PD42-11: Comparison of Comprehensive Complication Index and Clavien-Dindo Classification to Estimate Perioperative Morbidity in Bladder Cancer Patients with Complete Intracorporeal Robot-assisted Radical Cystectomy
Sunday, May 15, 2022
11:10 AM – 11:20 AM
Location: Room 245
Mikolaj Mendrek, Jorn H. Witt, Gronau, Germany, Sergey Sarychev, Frauenfeld, Switzerland, Nikolaos Liakos, Gronau, Germany, Mustapha Addali, Siegen, Germany, Christian Wagner, Theodoros Karagiotis, Andreas Schuette, Gronau, Germany, Armin Soave, Margit Fisch, Hamburg, Germany, Julian Reinisch, Thomas Herrmann, Frauenfeld, Switzerland, Malte W. Vetterlein, Hamburg, Germany, Sami-Ramzi Leyh-Bannurah*, Gronau, Germany
Introduction: Proof-of-concept of cumulative morbidity reporting was recently shown in conventional radicalcystectomy bladder cancer (BCa) patients, but such standards are still eagerly awaited in robot-assisted radical cystectomy (RARC). The aim of this study was to compare and assess suitability of Clavien-Dindo Classification (CDC) vs. Comprehensive Complication Index (CCI®) to capture 30-d complication rates in BCa patients treated with complete intracorporeal RARC and extended pelvic lymph node dissection.

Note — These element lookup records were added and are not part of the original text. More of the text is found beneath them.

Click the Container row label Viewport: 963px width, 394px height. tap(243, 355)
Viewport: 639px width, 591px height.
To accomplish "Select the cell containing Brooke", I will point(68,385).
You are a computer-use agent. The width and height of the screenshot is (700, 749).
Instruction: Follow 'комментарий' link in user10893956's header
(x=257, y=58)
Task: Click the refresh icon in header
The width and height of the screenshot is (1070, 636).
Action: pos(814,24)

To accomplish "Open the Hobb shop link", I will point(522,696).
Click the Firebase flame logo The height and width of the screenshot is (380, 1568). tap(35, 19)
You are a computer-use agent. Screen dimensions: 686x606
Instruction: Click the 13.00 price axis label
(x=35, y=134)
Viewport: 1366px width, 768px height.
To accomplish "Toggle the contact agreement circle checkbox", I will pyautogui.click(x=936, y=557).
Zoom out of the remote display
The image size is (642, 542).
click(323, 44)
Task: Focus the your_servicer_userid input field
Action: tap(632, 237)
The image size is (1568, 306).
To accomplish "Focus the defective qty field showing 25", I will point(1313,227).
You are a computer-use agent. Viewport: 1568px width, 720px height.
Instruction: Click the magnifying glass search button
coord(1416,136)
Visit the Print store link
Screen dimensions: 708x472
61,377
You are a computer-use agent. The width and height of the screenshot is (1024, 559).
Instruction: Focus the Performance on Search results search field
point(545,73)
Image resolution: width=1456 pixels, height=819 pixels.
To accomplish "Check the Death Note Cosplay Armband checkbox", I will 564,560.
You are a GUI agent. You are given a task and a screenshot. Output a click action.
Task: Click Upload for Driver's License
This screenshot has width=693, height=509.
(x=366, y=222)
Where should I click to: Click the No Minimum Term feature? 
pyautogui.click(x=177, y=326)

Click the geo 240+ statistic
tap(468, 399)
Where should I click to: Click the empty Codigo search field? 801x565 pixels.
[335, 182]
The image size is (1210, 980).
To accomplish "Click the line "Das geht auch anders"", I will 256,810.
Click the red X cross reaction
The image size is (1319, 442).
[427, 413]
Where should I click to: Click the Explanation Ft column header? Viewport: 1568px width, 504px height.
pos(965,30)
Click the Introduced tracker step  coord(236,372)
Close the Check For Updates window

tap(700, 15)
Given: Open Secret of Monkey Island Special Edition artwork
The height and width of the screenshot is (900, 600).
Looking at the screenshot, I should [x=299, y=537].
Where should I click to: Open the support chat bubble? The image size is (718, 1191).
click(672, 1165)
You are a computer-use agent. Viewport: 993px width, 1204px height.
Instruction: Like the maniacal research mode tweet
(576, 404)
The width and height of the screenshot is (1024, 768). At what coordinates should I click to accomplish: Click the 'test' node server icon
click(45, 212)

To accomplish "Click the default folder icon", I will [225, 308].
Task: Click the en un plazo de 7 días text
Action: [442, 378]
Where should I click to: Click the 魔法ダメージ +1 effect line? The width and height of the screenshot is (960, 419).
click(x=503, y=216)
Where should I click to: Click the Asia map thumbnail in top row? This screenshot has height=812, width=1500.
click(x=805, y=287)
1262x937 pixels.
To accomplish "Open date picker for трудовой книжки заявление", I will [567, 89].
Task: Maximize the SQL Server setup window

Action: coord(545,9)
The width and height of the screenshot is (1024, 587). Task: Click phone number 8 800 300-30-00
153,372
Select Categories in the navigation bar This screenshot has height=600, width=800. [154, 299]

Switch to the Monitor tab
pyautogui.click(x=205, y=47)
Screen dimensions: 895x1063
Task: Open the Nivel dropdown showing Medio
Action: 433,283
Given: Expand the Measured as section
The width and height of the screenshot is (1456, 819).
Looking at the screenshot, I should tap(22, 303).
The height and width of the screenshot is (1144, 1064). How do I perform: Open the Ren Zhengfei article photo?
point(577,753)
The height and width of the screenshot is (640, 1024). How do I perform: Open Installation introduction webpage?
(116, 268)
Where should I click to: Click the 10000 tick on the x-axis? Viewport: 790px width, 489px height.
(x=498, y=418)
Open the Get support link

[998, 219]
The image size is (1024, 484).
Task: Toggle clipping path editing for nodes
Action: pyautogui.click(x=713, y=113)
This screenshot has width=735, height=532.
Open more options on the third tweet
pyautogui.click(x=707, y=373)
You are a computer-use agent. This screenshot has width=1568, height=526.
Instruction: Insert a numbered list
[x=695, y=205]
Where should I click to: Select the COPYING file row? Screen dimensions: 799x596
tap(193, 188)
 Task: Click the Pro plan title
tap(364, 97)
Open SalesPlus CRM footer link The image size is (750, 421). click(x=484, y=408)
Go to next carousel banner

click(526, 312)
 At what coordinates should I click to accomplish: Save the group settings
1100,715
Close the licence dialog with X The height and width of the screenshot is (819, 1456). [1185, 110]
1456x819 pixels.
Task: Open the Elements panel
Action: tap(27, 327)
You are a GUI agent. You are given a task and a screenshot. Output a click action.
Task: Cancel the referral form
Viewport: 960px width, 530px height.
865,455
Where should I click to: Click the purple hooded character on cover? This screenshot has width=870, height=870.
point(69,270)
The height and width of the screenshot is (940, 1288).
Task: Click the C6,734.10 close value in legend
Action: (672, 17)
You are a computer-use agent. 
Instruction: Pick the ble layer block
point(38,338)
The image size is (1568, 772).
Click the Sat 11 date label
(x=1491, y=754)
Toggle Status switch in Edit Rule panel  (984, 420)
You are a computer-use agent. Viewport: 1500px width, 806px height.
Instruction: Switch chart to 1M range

Methods: 30-d complications of BCa patients treated with RARC in two high-volume robotic centers between 2015-2021 were retro- and prospectively captured based on digital charts and medical interview according to a procedure-specific catalog. Each complication was graded by CDC and CCI®. Additionally, we identified and implemented RARC specific items. CDC grade =IIIb and CCI® >33.7 denote severe complications. Multivariable linear regression (MVA) of CCI® was used to identify estimates of higher morbidity, variables included age, body mass index, gender, age-adjusted Charlson comorbidity index, organ-confinement, prior abdominopelvic surgery or radiotherapy, urinary diversion type, percentage of pre- vs. postoperative hemoglobin change and preoperative estimated glomerular filtration rate. The study was performed in accordance with the European Association of Urology (EAU) criteria of standardized reporting.
Results: Of 128 patients, 118 (92%) had overall 367 complications. Of those complications, 179 (49%), 108 (29%), 57 (16%) and 23 (6.3%) were graded as CDC I, II, IIIa and =IIIb, respectively. At patient level, 10 (7.8%), 56 (44%), 43 (34%), and 19 (15%) had no, CDC I-II, IIIa and =IIIb complication, respectively. Overall, rates of reoperation, readmission, and death were 13 (10%), 27 (21%), and 2 (1.6%), respectively. Top three most common 30-d complications were genitourinary (27.5%), miscellaneous (22.3%), and gastrointestinal (20.2%). Utilizing CCI® for cumulative morbidity, 50 patients (39%) yielded a higher percentage of severe complications, which is more than 2.5-fold than aforementioned 15% CDC =IIIb estimate. Specifically, 32/109 (29%) of patients with CDC =IIIa were upgraded to severe CCI >33.7. In MVA, the examined variables did not serve as estimates of higher 30-d morbidity.
Conclusions: Utilizing EAU criteria of standardized reporting and CCI® for cumulative morbidity we showed substantially higher estimates of 30-d morbidity in BCa patients treated with RARC compared to CDC alone. Our study demonstrates the need to adapt these measurements for the robot-assisted approach, complementary to open surgery. This represents the prerequisite to tailor patient counseling with regard to surgical approach, urinary diversion and comparability of results between institutions.